Alongside the rise of super PACs, the nation has also witnessed money from corporations with significant foreign ownership flowing into our elections as a result of the U.S. Supreme Court’s 2010 ruling in Citizens United v. FEC, which swept away longstanding precedent barring corporate money in our political process.  For example, in August, Uber and Lyft joined a coalition of gig industry companies to promote a ballot measure in Massachusetts that would designate their drivers as independent contractors, restricting the benefits available to them and lowering the companies’ taxes.  Uber’s major foreign investors include a British private equity fund (6.9%), the Saudi government (3.9%), and a Singapore financial company (3.4%)Lyft’s major foreign investors include a Japanese e-commerce conglomerate (9.6%), a British financial firm (3.1%), and banks in France (1.46%) and Australia (1.26%).

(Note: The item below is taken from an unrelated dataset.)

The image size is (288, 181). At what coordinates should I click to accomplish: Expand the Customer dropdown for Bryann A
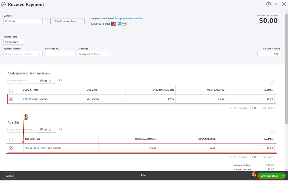45,21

This is a problem across the country.  In 2019, Amazon spent over 1.5 million dollars to try to influence the outcome of the Seattle City Council elections that year.  That amount was more than the combined total amount of money raised by candidates not supported by Amazon. More than 5% of Amazon is foreign-owned. In January 2020, the Seattle City Council unanimously enacted a ban on political spending by foreign-influenced corporations based on the same model as the Massachusetts bills.

In Congress, Senator Warren and Representative Pramila Jayapal have proposed the Anti-Corruption and Public Integrity Act which includes a provision to ban foreign-owned and partially foreign-owned corporations from spending on United States elections, including on a State or local ballot initiative or referendum.

“Our democratic self-government should not be for sale to foreign investors. This bill will help protect Massachusetts’ elections from a deluge of political spending by multinational and foreign-influenced corporations,” says Ron Fein, Legal Director of Free Speech For People.

“This bill will close a dangerous loophole that undermines the integrity of our elections. By passing this legislation, Massachusetts could help lead the country in prohibiting foreign-influenced corporate political spending and keeping elections in the hands of the people,” says Alexandra Flores-Quilty, Campaign Director of Free Speech For People.

Free Speech For People, a national non-profit public interest organization founded on the day of the Supreme Court’s Citizens United ruling, helped to draft the new bills now pending before the Massachusetts Legislature.  The organization also helped to draft the Seattle, Washington ordinance and an earlier ordinance in St. Petersburg, Florida, the first of their kind in the country, on which the Massachusetts bills are based.

“Even in these divided times, Americans can agree that foreign interests should not be able to influence our political system by pouring money into elections,” says Geoff Foster, Executive Director of Common Cause Massachusetts. “Our country’s Founders were rightly worried about foreign influence in elections, fearing that Europe would try to corrupt and undermine the new Republic’s independence. Here, at the Birthplace of the American Revolution, we should act now to protect our own state’s democracy.”